→ **YOUR ASSIGNMENT**
An exact repetition of the listing is required.

→ **INPUT MATERIAL**
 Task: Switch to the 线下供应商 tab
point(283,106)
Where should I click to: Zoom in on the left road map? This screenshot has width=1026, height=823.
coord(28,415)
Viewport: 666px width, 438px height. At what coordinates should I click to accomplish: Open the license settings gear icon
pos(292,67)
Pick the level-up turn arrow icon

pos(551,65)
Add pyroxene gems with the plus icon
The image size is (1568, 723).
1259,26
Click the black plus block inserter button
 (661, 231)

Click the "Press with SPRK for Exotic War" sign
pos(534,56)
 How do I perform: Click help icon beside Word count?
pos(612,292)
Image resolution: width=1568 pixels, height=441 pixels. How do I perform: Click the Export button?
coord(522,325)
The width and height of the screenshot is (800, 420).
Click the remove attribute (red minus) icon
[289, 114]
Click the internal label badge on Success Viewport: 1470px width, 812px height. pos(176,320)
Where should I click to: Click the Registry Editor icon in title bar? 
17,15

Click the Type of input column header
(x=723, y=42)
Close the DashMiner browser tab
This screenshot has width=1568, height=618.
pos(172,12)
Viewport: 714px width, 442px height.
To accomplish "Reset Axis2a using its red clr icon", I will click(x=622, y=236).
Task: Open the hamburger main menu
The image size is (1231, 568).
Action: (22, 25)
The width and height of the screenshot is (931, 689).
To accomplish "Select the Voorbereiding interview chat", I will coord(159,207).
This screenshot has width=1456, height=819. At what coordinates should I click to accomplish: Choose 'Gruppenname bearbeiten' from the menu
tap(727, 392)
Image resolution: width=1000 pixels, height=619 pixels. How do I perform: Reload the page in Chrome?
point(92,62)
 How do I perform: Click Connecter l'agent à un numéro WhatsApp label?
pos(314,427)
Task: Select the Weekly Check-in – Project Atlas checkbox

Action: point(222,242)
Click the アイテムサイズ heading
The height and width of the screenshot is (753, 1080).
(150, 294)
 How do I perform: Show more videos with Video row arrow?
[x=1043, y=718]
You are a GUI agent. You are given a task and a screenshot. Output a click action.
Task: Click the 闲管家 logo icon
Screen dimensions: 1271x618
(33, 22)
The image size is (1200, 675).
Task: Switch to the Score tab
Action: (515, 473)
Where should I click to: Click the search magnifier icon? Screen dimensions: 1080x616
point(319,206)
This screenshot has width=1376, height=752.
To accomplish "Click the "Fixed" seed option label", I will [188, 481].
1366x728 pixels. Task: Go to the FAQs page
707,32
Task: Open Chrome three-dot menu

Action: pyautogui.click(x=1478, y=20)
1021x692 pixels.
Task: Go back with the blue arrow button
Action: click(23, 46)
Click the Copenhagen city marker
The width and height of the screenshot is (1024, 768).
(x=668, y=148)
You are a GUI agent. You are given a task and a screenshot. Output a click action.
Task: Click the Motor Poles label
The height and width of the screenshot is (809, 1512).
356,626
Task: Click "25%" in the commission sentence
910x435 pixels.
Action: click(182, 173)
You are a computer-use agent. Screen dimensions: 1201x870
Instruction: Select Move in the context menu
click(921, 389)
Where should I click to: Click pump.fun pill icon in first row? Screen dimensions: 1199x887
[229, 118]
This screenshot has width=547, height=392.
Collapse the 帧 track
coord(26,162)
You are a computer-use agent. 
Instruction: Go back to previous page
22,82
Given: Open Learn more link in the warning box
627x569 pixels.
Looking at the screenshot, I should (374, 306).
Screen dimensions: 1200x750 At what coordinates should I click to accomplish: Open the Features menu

→ **SOLUTION TO THIS EXERCISE**
 Task: Switch to the 线下供应商 tab
point(283,106)
Where should I click to: Zoom in on the left road map? This screenshot has width=1026, height=823.
coord(28,415)
Viewport: 666px width, 438px height. At what coordinates should I click to accomplish: Open the license settings gear icon
pos(292,67)
Pick the level-up turn arrow icon

pos(551,65)
Add pyroxene gems with the plus icon
The image size is (1568, 723).
1259,26
Click the black plus block inserter button
 (661, 231)

Click the "Press with SPRK for Exotic War" sign
pos(534,56)
 How do I perform: Click help icon beside Word count?
pos(612,292)
Image resolution: width=1568 pixels, height=441 pixels. How do I perform: Click the Export button?
coord(522,325)
The width and height of the screenshot is (800, 420).
Click the remove attribute (red minus) icon
[289, 114]
Click the internal label badge on Success Viewport: 1470px width, 812px height. pos(176,320)
Where should I click to: Click the Registry Editor icon in title bar? 
17,15

Click the Type of input column header
(x=723, y=42)
Close the DashMiner browser tab
This screenshot has width=1568, height=618.
pos(172,12)
Viewport: 714px width, 442px height.
To accomplish "Reset Axis2a using its red clr icon", I will click(x=622, y=236).
Task: Open the hamburger main menu
The image size is (1231, 568).
Action: (22, 25)
The width and height of the screenshot is (931, 689).
To accomplish "Select the Voorbereiding interview chat", I will coord(159,207).
This screenshot has width=1456, height=819. At what coordinates should I click to accomplish: Choose 'Gruppenname bearbeiten' from the menu
tap(727, 392)
Image resolution: width=1000 pixels, height=619 pixels. How do I perform: Reload the page in Chrome?
point(92,62)
 How do I perform: Click Connecter l'agent à un numéro WhatsApp label?
pos(314,427)
Task: Select the Weekly Check-in – Project Atlas checkbox

Action: point(222,242)
Click the アイテムサイズ heading
The height and width of the screenshot is (753, 1080).
(150, 294)
 How do I perform: Show more videos with Video row arrow?
[x=1043, y=718]
You are a GUI agent. You are given a task and a screenshot. Output a click action.
Task: Click the 闲管家 logo icon
Screen dimensions: 1271x618
(33, 22)
The image size is (1200, 675).
Task: Switch to the Score tab
Action: (515, 473)
Where should I click to: Click the search magnifier icon? Screen dimensions: 1080x616
point(319,206)
This screenshot has width=1376, height=752.
To accomplish "Click the "Fixed" seed option label", I will [188, 481].
1366x728 pixels. Task: Go to the FAQs page
707,32
Task: Open Chrome three-dot menu

Action: pyautogui.click(x=1478, y=20)
1021x692 pixels.
Task: Go back with the blue arrow button
Action: click(23, 46)
Click the Copenhagen city marker
The width and height of the screenshot is (1024, 768).
(x=668, y=148)
You are a GUI agent. You are given a task and a screenshot. Output a click action.
Task: Click the Motor Poles label
The height and width of the screenshot is (809, 1512).
356,626
Task: Click "25%" in the commission sentence
910x435 pixels.
Action: click(182, 173)
You are a computer-use agent. Screen dimensions: 1201x870
Instruction: Select Move in the context menu
click(921, 389)
Where should I click to: Click pump.fun pill icon in first row? Screen dimensions: 1199x887
[229, 118]
This screenshot has width=547, height=392.
Collapse the 帧 track
coord(26,162)
You are a computer-use agent. 
Instruction: Go back to previous page
22,82
Given: Open Learn more link in the warning box
627x569 pixels.
Looking at the screenshot, I should (374, 306).
Screen dimensions: 1200x750 At what coordinates should I click to accomplish: Open the Features menu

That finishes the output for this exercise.